EXERCISE
Show all lines below holding the string "will".

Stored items
====================

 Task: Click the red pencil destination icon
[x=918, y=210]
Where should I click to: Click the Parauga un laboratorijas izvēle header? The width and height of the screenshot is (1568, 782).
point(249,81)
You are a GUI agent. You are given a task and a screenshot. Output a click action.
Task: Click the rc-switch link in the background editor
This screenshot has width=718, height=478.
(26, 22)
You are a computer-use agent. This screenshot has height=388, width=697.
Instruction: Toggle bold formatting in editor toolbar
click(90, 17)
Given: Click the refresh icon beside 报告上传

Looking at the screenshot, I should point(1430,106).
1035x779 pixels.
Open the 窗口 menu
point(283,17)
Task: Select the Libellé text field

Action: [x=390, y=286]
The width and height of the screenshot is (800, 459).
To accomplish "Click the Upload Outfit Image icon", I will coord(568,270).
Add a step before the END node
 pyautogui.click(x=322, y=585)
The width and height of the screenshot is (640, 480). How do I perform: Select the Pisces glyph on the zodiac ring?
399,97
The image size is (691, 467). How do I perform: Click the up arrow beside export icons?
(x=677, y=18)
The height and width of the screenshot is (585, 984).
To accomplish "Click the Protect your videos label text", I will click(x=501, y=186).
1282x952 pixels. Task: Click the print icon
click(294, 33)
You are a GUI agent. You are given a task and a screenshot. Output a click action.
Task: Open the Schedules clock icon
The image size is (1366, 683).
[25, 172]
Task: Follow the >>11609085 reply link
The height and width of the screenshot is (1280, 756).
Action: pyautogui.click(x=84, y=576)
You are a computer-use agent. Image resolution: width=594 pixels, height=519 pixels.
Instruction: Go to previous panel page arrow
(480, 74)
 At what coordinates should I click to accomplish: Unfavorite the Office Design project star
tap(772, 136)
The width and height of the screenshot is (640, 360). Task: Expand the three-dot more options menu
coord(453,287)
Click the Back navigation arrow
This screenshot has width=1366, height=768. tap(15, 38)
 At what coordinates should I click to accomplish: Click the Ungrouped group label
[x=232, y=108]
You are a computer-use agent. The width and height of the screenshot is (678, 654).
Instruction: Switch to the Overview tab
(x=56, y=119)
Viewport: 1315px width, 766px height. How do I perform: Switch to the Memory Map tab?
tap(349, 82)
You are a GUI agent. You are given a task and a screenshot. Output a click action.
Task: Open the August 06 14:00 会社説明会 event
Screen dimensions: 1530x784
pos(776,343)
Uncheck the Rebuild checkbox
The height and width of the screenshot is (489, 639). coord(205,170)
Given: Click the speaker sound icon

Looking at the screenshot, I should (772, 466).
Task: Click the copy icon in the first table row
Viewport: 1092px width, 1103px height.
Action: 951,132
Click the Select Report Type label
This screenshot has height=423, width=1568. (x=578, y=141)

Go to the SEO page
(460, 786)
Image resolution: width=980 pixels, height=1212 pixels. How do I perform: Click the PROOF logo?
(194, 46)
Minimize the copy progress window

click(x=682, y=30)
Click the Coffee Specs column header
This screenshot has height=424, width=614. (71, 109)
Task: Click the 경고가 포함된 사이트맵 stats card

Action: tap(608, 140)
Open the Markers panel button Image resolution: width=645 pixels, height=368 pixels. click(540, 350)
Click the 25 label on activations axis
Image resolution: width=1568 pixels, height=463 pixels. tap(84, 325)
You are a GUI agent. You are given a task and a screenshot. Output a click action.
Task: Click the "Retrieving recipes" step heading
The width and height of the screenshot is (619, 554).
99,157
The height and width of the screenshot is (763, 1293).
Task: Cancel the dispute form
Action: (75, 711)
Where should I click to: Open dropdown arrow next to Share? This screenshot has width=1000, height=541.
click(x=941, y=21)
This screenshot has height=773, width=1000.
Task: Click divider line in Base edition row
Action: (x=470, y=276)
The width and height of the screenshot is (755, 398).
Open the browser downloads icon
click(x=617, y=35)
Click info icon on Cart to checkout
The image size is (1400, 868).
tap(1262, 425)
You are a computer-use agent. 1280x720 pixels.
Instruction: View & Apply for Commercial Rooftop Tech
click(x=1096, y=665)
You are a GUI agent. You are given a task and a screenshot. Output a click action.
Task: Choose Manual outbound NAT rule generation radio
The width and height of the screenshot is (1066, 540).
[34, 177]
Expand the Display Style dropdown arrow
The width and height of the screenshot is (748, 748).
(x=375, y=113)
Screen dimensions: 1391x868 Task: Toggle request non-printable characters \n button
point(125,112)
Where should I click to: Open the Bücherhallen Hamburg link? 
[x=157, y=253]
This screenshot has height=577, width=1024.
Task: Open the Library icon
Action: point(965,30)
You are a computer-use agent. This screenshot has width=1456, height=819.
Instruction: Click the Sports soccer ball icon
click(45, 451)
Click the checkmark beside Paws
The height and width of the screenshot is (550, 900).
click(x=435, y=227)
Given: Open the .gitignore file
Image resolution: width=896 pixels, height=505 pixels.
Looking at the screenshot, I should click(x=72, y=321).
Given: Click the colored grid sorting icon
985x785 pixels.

====================

RESPONSE TO THIS TASK
To accomplish "Click the Upload Outfit Image icon", I will coord(568,270).
To accomplish "Click the Protect your videos label text", I will click(x=501, y=186).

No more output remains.